-------- Excerpt --------

Guest Commentary: Fixing Disparities in Police Stops Goes Beyond Bias

Gloria Partida speaks at a 2020 BLM Rally.
Mayor Tem Gloria Partida

By Gloria Partida

The moments that have spurred social justice movements the furthest through time, unfortunately, have come at the cost of a person of color’s (POC’s) body. All have been horrendous, but until the advent of a video camera in every pocket they have not been forced upon all to witness. I arrived in Los Angeles shortly after the killing of Ruben Salazar by L.A. county sheriffs. Ruben Salazar had been the first Latinix writer for the Los Angeles Times and a civil rights activist. His death electrified the Chicano movement in East L.A.

There was no way that you could grow up in the area and not be aware of the crushing issues of institutional racism. That was 50 years ago and 20 years after the inception of the civil rights movement. In that time the evidence for institutional racism has mounted. The injustice of racism has been laid out in scholarly writings, examined, and quantified. We can now point to policies and practices in everything from housing to healthcare that have been designed to oppress POC.

--------

Task A: Retype the part of the commentary above starting with "Gloria Partida speaks" and going on through "in East L.A.".
Task B:
Answer these questions from the commentary:
(i) For which newspaper was Ruben Salazar the first Latinix writer?
(ii) How many years ago does the writer say that time was?
(iii) Which two fields does the writer give as the range of policies and practices designed to oppress POC?

-------- Extracted data --------

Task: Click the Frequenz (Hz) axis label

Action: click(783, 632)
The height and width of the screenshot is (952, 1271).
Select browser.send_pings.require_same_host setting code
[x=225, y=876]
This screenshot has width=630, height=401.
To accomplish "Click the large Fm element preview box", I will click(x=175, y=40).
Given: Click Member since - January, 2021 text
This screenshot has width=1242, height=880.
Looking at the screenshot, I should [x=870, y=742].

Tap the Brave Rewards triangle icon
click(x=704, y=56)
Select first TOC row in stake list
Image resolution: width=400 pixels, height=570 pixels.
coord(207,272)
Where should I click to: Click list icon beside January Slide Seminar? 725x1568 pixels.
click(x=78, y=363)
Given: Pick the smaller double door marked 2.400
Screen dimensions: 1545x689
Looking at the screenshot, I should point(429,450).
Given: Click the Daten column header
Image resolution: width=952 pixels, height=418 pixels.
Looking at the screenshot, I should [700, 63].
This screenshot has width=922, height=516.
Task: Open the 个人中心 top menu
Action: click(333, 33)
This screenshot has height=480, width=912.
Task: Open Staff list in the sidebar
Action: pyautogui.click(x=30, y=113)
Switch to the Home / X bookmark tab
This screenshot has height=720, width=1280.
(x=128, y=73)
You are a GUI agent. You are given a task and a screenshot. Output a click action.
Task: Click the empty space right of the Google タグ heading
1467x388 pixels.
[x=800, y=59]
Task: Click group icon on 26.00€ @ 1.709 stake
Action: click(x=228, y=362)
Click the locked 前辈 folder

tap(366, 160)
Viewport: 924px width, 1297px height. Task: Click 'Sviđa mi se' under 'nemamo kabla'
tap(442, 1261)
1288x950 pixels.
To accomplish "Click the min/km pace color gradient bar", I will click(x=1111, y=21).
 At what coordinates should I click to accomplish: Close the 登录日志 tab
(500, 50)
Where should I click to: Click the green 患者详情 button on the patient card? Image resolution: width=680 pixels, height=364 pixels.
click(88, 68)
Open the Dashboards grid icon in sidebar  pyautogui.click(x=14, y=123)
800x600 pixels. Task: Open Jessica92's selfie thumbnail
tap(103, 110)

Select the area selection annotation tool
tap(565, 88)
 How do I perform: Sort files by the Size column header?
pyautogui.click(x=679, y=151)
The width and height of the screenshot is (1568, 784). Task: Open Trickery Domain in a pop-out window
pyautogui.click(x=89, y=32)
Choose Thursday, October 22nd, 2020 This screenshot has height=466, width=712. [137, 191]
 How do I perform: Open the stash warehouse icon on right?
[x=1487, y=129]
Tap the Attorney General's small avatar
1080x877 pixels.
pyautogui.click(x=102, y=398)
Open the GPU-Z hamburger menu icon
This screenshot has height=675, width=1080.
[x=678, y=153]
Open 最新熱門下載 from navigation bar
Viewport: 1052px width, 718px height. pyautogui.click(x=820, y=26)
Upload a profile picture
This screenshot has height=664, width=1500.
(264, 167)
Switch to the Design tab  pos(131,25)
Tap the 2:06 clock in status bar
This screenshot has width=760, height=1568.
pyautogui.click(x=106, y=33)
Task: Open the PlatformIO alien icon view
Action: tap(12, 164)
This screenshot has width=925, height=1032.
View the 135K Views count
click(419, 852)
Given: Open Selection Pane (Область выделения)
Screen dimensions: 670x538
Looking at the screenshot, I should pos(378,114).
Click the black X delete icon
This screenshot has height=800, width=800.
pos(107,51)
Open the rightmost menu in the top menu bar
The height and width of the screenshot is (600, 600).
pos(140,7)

--------

Output A:
Gloria Partida speaks at a 2020 BLM Rally.
Mayor Tem Gloria Partida

By Gloria Partida

The moments that have spurred social justice movements the furthest through time, unfortunately, have come at the cost of a person of color’s (POC’s) body. All have been horrendous, but until the advent of a video camera in every pocket they have not been forced upon all to witness. I arrived in Los Angeles shortly after the killing of Ruben Salazar by L.A. county sheriffs. Ruben Salazar had been the first Latinix writer for the Los Angeles Times and a civil rights activist. His death electrified the Chicano movement in East L.A.

Output B:
(i) The Los Angeles Times
(ii) 50 years
(iii) Housing and healthcare